French government slaps down Free’s anti-Google ad-blocking

Last week the French ISP Free issued a set-top box firmware update that introduced ad-blocking by default. At the time, I wondered whether the default nature of the blocking was accidental — it now seems that it was quite deliberate, and specifically targeted at Google ads, too. Unsurprisingly, it wasn’t an experiment that lasted very long.

It was the French government that put an end to it. According to a New York Times report of a press conference on Monday, the country’s digital economy minister Fleur Pellerin stepped in and told Free to restore full access to the web, ads and all.

“An internet service provider cannot unilaterally implement such blocking,” Pellerin was quoted as saying. “This kind of blocking is inconsistent with a free and open internet, to which I am very attached.”
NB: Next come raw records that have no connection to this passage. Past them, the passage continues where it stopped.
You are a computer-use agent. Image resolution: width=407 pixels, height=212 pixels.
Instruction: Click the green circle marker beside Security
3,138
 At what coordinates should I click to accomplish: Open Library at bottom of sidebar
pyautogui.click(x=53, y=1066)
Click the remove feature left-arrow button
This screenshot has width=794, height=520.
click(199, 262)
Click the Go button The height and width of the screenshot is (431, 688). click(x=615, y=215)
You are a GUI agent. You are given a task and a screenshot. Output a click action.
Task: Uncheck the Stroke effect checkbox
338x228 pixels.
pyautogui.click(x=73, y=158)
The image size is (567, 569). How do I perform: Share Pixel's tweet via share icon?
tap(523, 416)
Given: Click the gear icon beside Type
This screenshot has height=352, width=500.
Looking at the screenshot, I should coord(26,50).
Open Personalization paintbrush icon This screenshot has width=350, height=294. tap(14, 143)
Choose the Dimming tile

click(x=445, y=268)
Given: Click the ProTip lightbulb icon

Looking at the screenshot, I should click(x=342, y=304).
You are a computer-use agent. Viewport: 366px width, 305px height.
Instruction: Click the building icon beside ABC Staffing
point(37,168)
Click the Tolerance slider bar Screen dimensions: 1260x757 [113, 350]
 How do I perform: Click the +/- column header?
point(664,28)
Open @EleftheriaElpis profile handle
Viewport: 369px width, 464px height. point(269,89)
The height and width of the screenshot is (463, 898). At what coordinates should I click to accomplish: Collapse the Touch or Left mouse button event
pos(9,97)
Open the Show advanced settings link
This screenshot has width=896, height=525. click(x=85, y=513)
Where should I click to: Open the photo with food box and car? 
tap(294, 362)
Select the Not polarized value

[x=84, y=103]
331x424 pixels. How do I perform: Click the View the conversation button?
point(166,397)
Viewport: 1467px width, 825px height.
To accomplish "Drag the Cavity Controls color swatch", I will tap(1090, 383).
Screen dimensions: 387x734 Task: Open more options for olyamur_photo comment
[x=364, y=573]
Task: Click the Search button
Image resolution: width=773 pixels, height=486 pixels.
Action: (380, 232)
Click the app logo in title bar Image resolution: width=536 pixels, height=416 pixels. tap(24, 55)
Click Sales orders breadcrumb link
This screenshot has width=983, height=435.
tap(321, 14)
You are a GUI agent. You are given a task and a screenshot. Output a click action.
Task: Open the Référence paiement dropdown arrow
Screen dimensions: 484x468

Free’s move had of course alarmed publishers who rely on advertising for their revenues. There was more to it, though.

It seems it wasn’t purely coincidental that this happened at more-or-less the same time as French regulators began to delve into Free’s alleged degradation of YouTube traffic. An email sent to a journalist by Xavier Niel, founder of Free parent Iliad, strongly suggested that the ad-blocking was just a warning shot in an ongoing war with Google. Indeed, it appears that only Google ads were blocked.

So, with its ad-blocking turned off again, Free has done what it intended to do, namely to demonstrate to Google that it can hurt the company’s core activities in France. However, Free also managed to get the relevant government minister to come out in favor of net neutrality, which is precisely what the ISP is trying to do away with. In soccer terms, this was what you might call an own goal.

The case exposes a deep irony in the treatment Google has received in France. Bear in mind that, just months ago, the French government was siding with the nation’s publishers in a bid to get Google to pay licensing fees for reproducing snippets of text in Google News. As in Germany, opponents of that stance pointed out that publishers benefited from Google News, which sends traffic their way. Now the French government and publishers are effectively holding hands in defence of Google.

However, it would be premature for the U.S. firm to break out the champagne.

“What is the financial incentive for operators to invest billions in their networks without seeing any return?” Pellerin also asked. “We have to put in place a win-win system.”

If Pellerin is countenancing a system where Google would have to pay Free to carry all that YouTube traffic, that is “inconsistent with a free and open internet”, to borrow her own words. That would be doing away with net neutrality – and, by making content delivery even more of a big money game than it already is, it would also disadvantage smaller players that want to break in.

If the French government really wants to keep the internet open, and to give French startups an opportunity to take on the likes of YouTube, it should perhaps try to make its messaging around net neutrality a bit more considered and consistent.